Input material >>
--------------------
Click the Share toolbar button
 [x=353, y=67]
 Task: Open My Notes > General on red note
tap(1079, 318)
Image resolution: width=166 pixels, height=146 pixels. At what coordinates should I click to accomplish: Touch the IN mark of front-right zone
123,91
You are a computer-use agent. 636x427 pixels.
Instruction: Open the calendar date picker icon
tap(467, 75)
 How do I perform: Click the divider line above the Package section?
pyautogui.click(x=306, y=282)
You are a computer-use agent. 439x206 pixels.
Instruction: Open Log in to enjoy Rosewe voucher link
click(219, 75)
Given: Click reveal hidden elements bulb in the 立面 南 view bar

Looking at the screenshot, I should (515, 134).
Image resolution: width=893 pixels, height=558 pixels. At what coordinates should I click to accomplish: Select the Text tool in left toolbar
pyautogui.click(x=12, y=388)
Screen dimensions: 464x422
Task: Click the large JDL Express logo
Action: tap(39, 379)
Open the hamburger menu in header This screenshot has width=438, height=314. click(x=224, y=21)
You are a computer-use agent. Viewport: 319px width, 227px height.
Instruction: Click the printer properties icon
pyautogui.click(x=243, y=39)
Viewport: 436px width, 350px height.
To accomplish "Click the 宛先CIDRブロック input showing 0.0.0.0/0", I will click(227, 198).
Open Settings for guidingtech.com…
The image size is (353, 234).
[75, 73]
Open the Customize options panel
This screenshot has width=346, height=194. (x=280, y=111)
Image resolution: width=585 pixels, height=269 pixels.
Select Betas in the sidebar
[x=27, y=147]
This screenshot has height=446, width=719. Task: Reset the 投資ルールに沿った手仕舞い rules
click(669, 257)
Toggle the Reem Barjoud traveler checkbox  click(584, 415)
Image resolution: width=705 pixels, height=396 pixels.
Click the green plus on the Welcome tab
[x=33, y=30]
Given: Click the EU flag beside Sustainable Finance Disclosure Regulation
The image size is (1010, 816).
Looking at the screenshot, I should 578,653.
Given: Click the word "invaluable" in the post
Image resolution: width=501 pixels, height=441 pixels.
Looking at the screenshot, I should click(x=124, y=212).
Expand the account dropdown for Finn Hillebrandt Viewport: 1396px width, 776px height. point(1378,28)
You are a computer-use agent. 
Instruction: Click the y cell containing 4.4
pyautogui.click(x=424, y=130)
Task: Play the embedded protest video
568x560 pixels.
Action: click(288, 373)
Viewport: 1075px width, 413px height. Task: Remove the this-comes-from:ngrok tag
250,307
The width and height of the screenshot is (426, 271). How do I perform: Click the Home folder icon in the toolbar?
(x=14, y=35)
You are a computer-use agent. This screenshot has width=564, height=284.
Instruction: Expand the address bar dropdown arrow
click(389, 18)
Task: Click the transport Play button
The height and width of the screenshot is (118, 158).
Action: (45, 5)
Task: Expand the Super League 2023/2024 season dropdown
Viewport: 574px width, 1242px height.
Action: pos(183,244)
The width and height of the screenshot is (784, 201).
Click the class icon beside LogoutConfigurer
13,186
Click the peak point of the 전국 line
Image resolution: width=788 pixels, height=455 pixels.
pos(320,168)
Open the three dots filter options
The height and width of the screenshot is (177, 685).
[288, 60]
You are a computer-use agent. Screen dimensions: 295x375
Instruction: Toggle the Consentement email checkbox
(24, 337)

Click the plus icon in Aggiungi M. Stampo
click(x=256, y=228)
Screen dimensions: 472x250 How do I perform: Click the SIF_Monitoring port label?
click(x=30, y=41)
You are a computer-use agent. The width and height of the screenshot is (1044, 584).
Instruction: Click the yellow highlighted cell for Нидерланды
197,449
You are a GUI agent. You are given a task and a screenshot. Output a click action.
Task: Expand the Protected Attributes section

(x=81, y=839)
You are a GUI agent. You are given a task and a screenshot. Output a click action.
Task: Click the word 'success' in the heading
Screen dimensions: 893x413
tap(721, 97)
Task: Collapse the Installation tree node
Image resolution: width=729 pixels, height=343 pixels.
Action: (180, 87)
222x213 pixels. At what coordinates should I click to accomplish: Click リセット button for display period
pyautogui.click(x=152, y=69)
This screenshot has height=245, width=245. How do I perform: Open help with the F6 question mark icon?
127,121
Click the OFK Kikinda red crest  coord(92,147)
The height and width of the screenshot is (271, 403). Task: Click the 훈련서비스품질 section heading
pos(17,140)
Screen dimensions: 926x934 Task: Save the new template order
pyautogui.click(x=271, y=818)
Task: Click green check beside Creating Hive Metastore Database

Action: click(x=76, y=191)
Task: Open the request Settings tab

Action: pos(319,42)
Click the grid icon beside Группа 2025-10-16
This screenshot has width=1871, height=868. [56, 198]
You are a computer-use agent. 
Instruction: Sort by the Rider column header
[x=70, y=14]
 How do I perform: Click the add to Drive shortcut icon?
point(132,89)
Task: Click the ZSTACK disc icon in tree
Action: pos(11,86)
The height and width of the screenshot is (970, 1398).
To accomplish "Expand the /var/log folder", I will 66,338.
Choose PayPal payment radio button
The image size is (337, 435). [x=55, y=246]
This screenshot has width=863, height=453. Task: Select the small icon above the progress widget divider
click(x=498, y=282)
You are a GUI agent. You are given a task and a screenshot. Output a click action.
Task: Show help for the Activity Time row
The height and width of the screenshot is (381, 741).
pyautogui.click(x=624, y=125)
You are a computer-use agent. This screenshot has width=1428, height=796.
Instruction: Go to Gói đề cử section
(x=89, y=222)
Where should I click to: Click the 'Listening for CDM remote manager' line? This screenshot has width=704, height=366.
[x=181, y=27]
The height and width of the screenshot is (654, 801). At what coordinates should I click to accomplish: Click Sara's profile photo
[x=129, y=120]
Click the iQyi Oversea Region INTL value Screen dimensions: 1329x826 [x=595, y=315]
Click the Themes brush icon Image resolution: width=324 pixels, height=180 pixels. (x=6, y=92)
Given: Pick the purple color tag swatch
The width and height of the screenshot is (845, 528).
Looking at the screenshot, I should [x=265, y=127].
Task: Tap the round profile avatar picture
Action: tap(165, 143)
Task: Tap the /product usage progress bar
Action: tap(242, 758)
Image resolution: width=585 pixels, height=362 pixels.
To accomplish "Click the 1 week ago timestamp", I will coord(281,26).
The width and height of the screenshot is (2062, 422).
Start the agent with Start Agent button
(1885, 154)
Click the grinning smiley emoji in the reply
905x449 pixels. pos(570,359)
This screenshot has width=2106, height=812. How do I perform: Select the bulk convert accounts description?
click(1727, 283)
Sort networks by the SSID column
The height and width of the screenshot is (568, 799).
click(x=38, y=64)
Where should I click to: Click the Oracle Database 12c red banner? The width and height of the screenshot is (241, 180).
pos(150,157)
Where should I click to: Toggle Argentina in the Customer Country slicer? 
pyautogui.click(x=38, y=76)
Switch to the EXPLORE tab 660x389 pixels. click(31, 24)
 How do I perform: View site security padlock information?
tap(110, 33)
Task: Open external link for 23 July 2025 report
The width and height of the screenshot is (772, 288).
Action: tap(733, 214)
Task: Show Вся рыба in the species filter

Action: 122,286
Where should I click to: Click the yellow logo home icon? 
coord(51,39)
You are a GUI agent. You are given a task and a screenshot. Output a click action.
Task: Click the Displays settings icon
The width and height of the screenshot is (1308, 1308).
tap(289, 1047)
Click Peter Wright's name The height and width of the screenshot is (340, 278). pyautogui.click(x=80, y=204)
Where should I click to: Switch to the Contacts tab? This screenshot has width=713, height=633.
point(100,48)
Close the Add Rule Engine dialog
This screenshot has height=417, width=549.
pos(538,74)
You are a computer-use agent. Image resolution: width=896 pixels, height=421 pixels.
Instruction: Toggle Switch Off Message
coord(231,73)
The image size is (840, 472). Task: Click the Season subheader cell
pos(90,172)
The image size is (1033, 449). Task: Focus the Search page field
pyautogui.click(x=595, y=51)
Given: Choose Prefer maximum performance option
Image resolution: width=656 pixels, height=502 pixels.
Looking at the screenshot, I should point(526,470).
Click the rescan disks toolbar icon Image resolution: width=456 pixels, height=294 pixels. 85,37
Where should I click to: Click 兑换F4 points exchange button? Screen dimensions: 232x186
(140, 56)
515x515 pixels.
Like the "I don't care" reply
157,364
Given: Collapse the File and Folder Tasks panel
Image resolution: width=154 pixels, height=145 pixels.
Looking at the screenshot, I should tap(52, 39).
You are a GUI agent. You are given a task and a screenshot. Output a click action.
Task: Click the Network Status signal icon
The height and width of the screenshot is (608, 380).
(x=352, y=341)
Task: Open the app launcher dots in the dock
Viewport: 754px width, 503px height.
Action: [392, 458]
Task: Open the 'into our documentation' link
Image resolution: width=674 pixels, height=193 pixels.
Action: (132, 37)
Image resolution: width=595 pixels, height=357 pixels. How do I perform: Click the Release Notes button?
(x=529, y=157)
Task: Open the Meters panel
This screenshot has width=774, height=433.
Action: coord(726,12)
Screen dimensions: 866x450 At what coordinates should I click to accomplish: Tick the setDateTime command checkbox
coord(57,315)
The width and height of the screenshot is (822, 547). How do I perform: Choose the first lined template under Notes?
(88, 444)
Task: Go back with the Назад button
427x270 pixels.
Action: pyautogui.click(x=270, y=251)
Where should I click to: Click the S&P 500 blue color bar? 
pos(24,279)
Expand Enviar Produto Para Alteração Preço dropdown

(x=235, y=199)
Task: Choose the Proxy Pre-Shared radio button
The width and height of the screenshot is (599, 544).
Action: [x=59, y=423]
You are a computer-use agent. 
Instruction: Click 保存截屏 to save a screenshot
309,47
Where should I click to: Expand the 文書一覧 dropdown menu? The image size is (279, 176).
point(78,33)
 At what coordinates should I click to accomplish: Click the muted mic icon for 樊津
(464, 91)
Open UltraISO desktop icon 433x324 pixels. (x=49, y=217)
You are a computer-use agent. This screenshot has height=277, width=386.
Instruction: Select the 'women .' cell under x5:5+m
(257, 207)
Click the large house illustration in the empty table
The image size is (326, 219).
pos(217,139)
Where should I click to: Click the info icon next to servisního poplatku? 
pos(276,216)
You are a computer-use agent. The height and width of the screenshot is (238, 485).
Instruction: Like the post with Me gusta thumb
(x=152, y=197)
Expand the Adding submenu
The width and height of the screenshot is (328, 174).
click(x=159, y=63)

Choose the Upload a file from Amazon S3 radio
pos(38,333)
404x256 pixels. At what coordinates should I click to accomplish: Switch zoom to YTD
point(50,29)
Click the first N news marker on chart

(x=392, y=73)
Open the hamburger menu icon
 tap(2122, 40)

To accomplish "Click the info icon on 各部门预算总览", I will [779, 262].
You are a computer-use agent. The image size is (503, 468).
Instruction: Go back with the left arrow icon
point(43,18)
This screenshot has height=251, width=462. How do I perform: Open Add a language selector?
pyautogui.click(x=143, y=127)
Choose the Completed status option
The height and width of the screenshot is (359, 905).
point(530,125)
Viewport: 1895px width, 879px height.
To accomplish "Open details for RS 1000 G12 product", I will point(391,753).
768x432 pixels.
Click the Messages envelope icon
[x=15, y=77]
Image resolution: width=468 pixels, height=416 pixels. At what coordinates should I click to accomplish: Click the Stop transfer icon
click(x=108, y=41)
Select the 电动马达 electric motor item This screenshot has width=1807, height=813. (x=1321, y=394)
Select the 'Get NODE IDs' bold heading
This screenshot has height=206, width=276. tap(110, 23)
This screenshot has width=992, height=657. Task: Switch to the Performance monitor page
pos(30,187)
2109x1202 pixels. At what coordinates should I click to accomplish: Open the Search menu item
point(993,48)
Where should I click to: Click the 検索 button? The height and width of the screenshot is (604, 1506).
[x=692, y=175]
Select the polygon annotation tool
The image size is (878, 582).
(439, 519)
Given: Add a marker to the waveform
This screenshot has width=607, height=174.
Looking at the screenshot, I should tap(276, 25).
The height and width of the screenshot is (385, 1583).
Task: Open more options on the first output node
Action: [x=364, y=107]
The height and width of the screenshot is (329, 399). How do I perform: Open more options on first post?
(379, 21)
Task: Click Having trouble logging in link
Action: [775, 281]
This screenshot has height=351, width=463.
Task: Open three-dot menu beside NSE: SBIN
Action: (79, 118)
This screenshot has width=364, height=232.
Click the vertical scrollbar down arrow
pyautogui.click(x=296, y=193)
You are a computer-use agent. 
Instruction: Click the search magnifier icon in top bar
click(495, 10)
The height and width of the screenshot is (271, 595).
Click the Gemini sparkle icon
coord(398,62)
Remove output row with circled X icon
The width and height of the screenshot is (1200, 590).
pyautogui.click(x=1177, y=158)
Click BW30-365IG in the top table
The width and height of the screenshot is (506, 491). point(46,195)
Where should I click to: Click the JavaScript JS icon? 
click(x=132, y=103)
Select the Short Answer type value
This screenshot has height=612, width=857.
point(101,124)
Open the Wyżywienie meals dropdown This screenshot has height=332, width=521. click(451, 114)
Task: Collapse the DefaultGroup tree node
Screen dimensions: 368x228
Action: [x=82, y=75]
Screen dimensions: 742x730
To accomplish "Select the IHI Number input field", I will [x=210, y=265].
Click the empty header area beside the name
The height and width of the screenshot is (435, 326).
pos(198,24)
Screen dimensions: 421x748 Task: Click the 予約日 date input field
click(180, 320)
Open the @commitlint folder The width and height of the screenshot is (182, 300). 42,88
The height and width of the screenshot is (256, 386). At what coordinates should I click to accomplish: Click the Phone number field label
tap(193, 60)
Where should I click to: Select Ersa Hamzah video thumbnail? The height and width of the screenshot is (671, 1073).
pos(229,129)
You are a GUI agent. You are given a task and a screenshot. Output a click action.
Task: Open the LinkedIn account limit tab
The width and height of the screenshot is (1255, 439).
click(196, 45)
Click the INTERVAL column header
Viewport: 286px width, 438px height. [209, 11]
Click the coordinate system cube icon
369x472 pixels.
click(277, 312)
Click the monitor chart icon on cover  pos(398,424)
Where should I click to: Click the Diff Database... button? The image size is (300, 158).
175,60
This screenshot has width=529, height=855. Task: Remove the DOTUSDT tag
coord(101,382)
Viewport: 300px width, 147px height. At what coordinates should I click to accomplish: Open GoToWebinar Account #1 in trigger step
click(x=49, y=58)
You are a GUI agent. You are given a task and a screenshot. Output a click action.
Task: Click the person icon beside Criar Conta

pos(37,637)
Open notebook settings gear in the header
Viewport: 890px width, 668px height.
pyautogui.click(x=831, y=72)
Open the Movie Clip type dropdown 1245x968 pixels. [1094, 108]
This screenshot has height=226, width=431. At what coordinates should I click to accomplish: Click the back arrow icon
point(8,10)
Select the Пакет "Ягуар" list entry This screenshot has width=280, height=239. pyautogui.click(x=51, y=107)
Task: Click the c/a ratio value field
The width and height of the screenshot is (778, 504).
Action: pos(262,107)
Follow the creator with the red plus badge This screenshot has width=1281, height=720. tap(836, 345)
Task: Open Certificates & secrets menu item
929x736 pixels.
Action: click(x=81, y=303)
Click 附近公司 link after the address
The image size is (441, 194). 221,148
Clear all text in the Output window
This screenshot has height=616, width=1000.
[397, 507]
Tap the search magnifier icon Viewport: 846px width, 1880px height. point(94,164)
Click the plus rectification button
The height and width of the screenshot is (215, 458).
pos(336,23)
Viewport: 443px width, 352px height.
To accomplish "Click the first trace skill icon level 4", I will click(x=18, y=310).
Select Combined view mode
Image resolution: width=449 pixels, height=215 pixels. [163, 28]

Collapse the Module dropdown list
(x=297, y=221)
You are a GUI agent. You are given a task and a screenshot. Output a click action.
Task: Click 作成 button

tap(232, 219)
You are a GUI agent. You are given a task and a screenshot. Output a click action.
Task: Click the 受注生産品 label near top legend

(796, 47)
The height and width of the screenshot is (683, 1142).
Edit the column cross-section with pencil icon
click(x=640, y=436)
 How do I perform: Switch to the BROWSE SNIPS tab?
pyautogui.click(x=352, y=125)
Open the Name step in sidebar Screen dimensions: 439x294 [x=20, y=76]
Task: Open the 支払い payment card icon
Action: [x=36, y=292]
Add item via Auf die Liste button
--------------------
How to complete this task >>
Read the entries above, then pull out the lines that include "word".

Solution to the problem >>
Given: Click the word "invaluable" in the post
Task: Click the word 'success' in the heading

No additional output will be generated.